» EXERCISE
What's needed is an exact copy of the lines from the one that contains "Task: Toggle the 智能嵌合 switch" to the end of the data below, leaving the pictures out.

» DATA PROVIDED

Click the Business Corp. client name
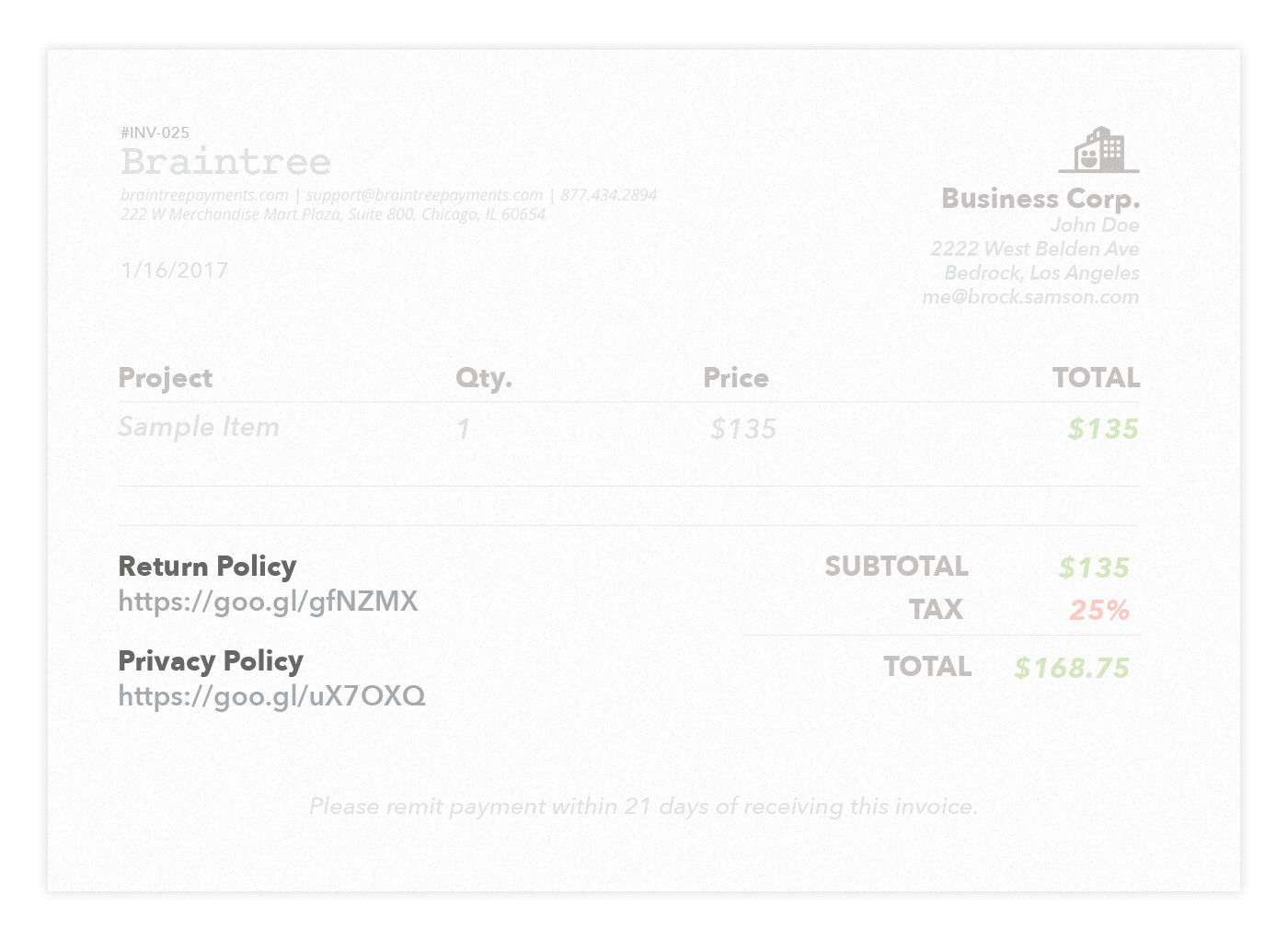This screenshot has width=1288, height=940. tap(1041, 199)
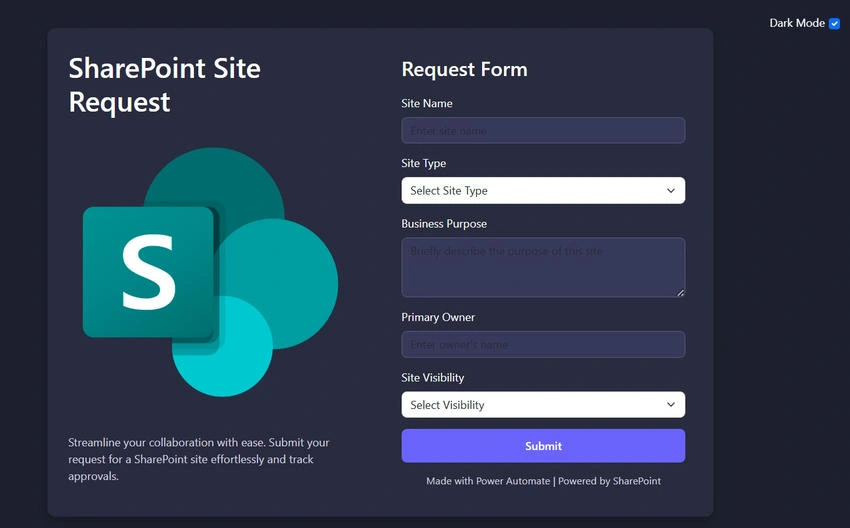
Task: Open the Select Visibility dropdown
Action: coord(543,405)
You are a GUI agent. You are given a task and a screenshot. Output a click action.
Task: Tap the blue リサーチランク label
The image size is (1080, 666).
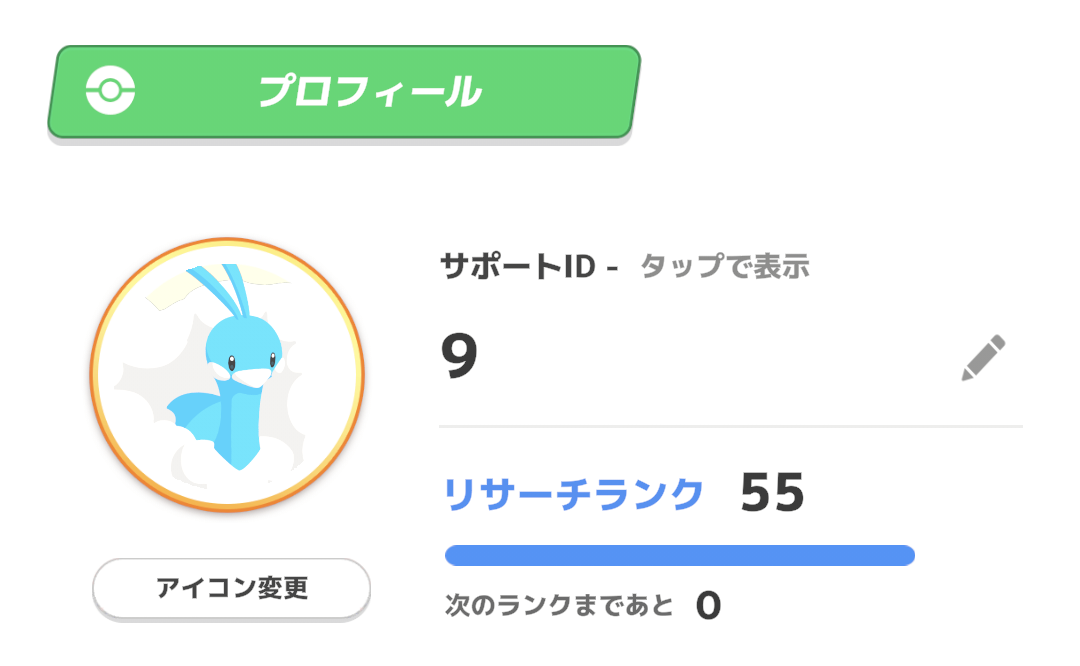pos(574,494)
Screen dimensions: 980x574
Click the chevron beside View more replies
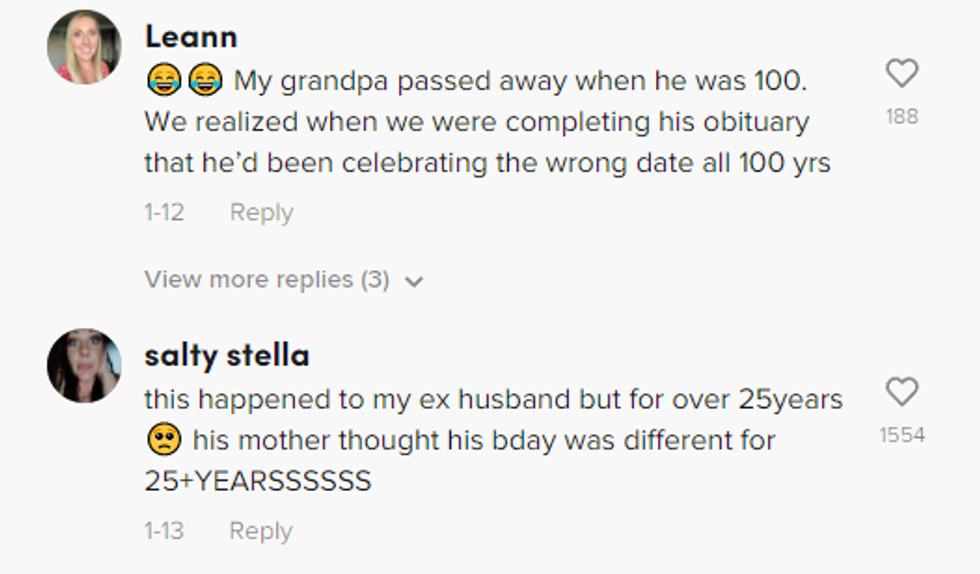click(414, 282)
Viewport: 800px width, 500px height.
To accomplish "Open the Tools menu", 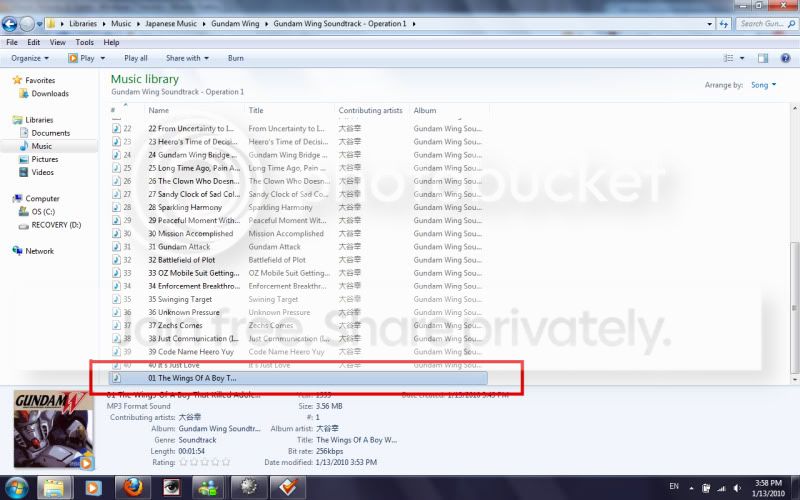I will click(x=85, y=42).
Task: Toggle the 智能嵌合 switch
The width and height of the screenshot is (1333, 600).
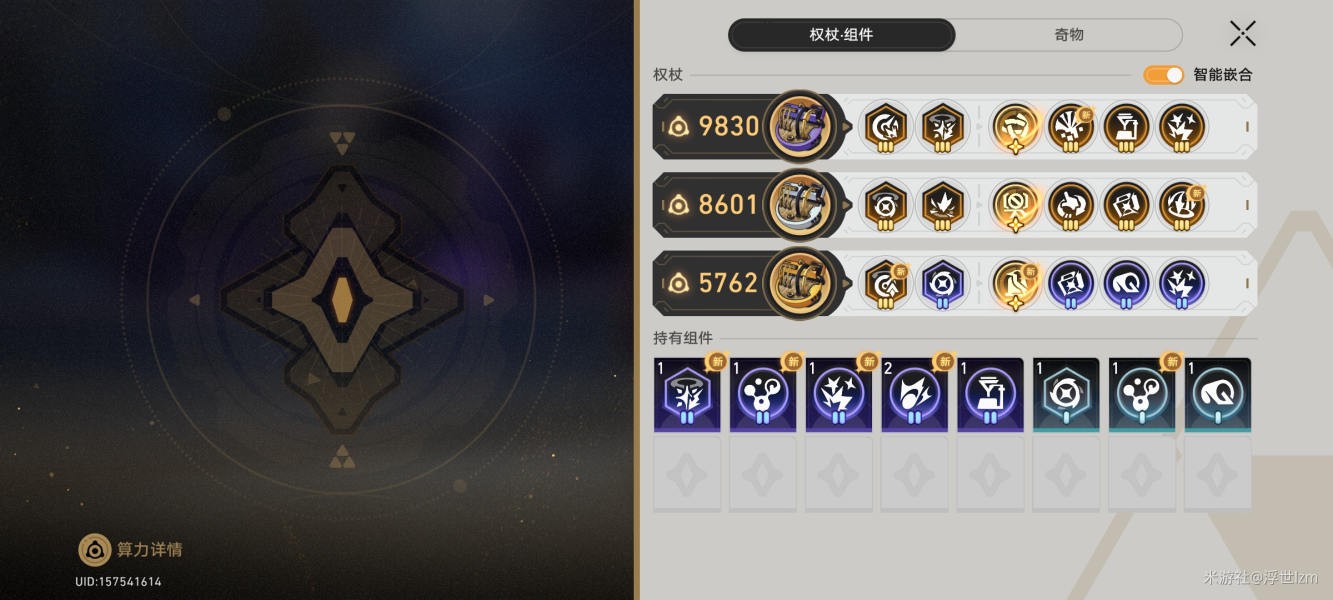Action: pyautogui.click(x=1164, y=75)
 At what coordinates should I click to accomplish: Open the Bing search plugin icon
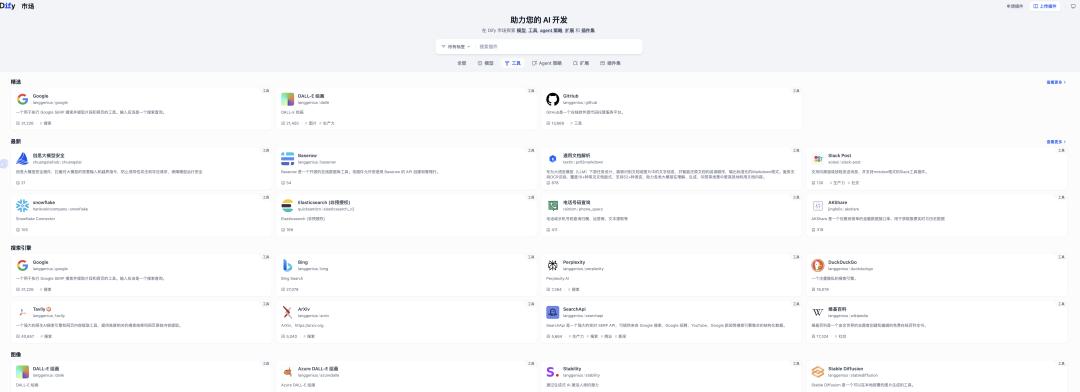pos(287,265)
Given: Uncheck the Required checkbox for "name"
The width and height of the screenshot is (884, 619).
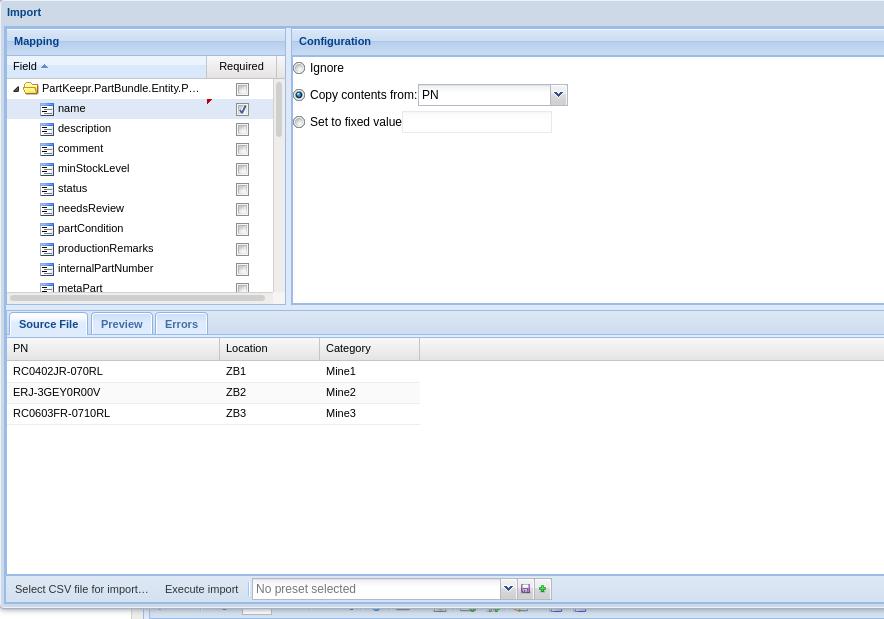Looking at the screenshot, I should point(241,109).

» RESULT OF THIS EXERCISE
Task: Toggle the 智能嵌合 switch
The width and height of the screenshot is (1333, 600).
Action: pyautogui.click(x=1164, y=75)
 At what coordinates should I click to accomplish: Open the Bing search plugin icon
pos(287,265)
Given: Uncheck the Required checkbox for "name"
The width and height of the screenshot is (884, 619).
Looking at the screenshot, I should point(241,109).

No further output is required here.